Whatever very real soteriological debates exist between Catholics and Evangelicals, they share, at least in the waiting room, the same doctrine of grace: “Let us sin that grace may abound” (Rom. 6:1).
The challenge for our churches is not to be more condemnatory. The message of God’s grace is, after all, the heart of the gospel. The atonement of Jesus forgives every sin, including that of the shedding of innocent blood. We must comfort repentant post-abortion women with the truth that “there is no condemnation for those who are in Christ” (Rom. 8:1).
At the same time, like the Apostle Paul, we must remember that grace that is license to sin is no grace at all. The problem is not that “we all make mistakes.” The issue is instead that judgment has fallen, in all of its fury, on a crucified Messiah who became sin that we might become the righteousness of God in him (2 Cor. 5:21). As we proclaim God the justifier, we must not forget that this means the proclamation of God the just (Rom. 3:26).
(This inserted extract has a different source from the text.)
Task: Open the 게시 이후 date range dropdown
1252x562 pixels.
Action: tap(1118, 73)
The challenge for our churches is to reclaim the Christian emphasis on repentance. American culture is far too familiar with nominal Catholics who prepare for Lent with a hedonistic Mardi Gras and with nominal Evangelicals who plan to “rededicate their lives” at the altar call after a weekend of decadence.
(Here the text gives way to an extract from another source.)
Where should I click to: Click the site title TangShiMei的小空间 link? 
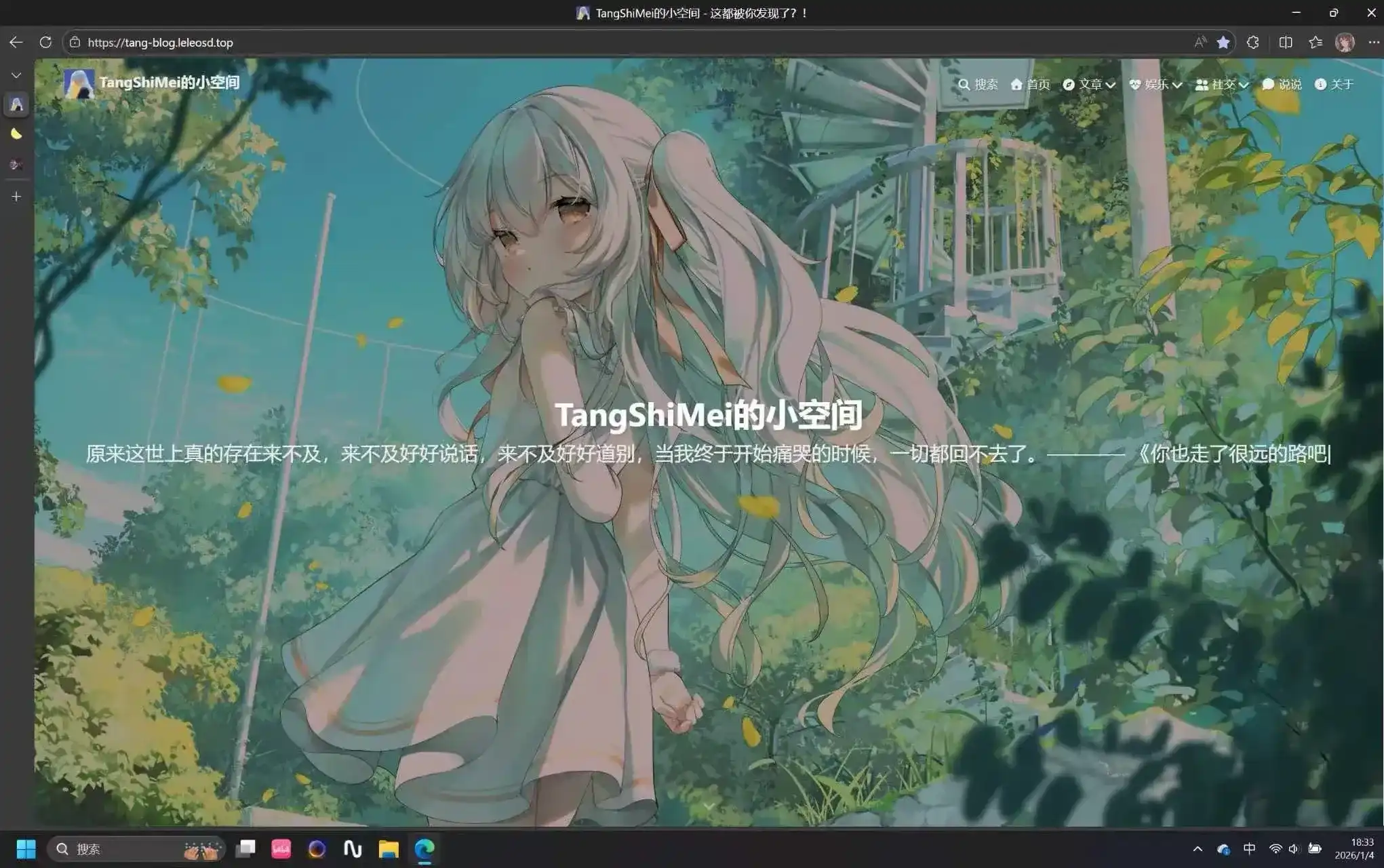pos(171,81)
Those who claim that though I am doing this thing I deem best for me, God will forgive me later, are not only presuming upon the grace of God, they are recapitulating the sin of the first man and woman: to seek autonomy and the self as god while still wishing to remain in the presence of the Holy One. This is not a repentant disposition, but instead a deeply arrogant and satanic one.
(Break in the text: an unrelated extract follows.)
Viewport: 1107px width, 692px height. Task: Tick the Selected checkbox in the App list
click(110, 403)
If I follow the course of my own desires, even while looking forward to forgiveness, I am worshipping another god: the creature rather than the Creator (Rom. 1:25). Indeed, in this moment, the felt need for forgiveness itself is just another self-focused passion. The sinner seeks to be his own authority for what is best at the moment and to be his own authority for what is best in the future, reconciliation with God—but all on my terms and at my timing.
Repentance, however, is about more than a formal appeal for the nullification of consequences, as though it were the equivalent of having a parking ticket expunged. Instead, repentance is a conviction that God is right in his holiness to judge this transgression with everlasting wrath. The sinner appeals to God to be merciful, not because the sin is justifiable, but precisely because it is not justifiable at all. Repentance, then, justifies not the sin, but the holiness and justice of the Creator.
Jesus sent away a wealthy politician because he loved his financial assets more than he sought to follow the Messiah (Matt. 19:16–22). In the same way, we must fear that generations of self-professing Christians value their “reproductive freedom” or their “personal authenticity” more than they treasure Christ. And all the while they, like the rich young ruler, approach the throne of Christ talking about eternal life, perhaps even singing “Amazing Grace.”
The implications for the Church are stark. If we don’t preach a biblical understanding of sin and grace, the local abortionist is ready to take our place in the pulpit.
— Russell D. Moore, for the editors
Russell D. Moore is president of the Ethics and Religious Liberty Commission of the Southern Baptist Convention. He is a senior editor of Touchstone.